Other diagnostic tests may be used to provide a better look at hard-to-see regions. Fiberoptic scopes and mirrors can be used to see the pharynx, larynx, lymph nodes, and the base of the tongue. A panendoscopy, which is performed while the patient is under general anesthesia, can help the physician evaluate more of the oral cavity, oropharynx, esophagus, trachea (windpipe), and bronchi (tubes that lead to the lungs).
Research is being conducted to determine if certain types of oral cancer (e.g., squamous cell carcinoma) can be diagnosed using a simple test to detect proteins (called biomarkers) in saliva. Studies have shown that these protein levels may be helpful in diagnosing oral cancer. Further research is necessary and this test is not yet available.
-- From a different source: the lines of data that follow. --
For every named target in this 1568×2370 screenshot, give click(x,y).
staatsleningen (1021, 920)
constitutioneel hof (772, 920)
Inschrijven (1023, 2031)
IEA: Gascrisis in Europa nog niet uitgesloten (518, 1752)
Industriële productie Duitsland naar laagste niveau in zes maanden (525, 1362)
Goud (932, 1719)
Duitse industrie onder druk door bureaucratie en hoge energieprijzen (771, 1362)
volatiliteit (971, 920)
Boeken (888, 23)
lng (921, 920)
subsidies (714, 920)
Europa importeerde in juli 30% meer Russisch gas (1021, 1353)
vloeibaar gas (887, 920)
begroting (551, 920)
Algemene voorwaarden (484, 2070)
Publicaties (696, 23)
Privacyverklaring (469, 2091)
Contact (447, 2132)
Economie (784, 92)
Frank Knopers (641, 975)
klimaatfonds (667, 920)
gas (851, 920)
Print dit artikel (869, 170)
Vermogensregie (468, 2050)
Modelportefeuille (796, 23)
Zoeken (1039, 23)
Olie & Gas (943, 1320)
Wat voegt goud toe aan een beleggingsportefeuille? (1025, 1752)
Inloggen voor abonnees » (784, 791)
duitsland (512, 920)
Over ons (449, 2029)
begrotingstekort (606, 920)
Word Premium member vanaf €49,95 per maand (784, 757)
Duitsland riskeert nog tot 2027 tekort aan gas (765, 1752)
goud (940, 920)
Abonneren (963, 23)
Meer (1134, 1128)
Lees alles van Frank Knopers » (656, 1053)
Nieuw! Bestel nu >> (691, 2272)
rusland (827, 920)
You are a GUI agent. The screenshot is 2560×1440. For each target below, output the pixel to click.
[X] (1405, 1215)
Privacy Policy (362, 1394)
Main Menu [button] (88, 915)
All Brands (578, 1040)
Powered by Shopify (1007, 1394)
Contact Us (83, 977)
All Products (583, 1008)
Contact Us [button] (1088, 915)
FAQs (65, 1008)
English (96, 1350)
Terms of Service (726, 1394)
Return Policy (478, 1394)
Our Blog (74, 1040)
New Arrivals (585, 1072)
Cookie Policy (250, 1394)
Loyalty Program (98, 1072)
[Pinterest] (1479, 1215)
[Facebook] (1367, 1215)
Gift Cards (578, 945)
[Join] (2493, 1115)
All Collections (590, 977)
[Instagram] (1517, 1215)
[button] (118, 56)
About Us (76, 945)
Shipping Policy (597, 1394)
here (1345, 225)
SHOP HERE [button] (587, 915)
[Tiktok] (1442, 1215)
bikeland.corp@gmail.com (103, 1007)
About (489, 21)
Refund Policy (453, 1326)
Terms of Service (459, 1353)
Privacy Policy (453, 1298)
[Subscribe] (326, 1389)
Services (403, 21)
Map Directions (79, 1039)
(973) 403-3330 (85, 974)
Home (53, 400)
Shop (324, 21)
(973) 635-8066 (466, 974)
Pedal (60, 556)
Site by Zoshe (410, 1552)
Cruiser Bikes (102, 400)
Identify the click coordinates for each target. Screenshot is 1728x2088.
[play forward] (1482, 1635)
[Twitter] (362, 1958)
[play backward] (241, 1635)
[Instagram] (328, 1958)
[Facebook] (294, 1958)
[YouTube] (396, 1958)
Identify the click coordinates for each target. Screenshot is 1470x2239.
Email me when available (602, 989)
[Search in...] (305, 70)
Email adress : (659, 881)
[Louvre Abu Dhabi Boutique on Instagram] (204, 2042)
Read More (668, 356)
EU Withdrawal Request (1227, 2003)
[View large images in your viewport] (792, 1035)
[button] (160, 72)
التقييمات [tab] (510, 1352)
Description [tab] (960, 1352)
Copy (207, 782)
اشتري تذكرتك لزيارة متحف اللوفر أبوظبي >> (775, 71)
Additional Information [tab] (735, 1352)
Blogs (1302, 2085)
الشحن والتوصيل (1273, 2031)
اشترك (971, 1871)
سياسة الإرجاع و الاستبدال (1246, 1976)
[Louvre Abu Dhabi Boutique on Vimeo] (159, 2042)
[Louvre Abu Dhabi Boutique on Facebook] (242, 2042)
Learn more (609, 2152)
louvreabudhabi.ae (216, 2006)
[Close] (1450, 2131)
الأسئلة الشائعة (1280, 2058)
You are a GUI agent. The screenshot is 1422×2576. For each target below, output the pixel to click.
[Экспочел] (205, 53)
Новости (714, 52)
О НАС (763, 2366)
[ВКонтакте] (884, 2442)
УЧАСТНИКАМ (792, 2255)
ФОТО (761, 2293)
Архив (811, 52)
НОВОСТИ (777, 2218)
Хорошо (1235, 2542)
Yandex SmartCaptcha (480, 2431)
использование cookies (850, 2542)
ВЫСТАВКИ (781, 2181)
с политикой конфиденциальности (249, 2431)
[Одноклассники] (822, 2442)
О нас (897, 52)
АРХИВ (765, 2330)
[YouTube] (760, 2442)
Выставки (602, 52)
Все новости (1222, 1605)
Imaging Tests to Diagnose Oral Cancer
Imaging tests may be used to provide more information about cancer cells, their extent, and their location. A chest x-ray is often performed to determine if the disease has spread (metastasized) to the chest or lungs.
Computed tomography (CT scan) provides cross-sectional images of the body, allowing the physician to see more details of the tumor. Magnetic resonance imaging (MRI scan) provides a crosswise and lengthwise view of the area using radio waves and magnets.
Another imaging test used to evaluate oral and oropharyngeal cancers is positron emission tomography (PET scan). In this test, a radioactive substance is injected and a camera is used to detect cancer cells, which take in the substance. This test can be used to help determine where cancer cells have spread (metastasized).
Also, a barium swallow may be used to detect additional tumors in the digestive system and to determine how the cancer may affect the patient's ability to swallow.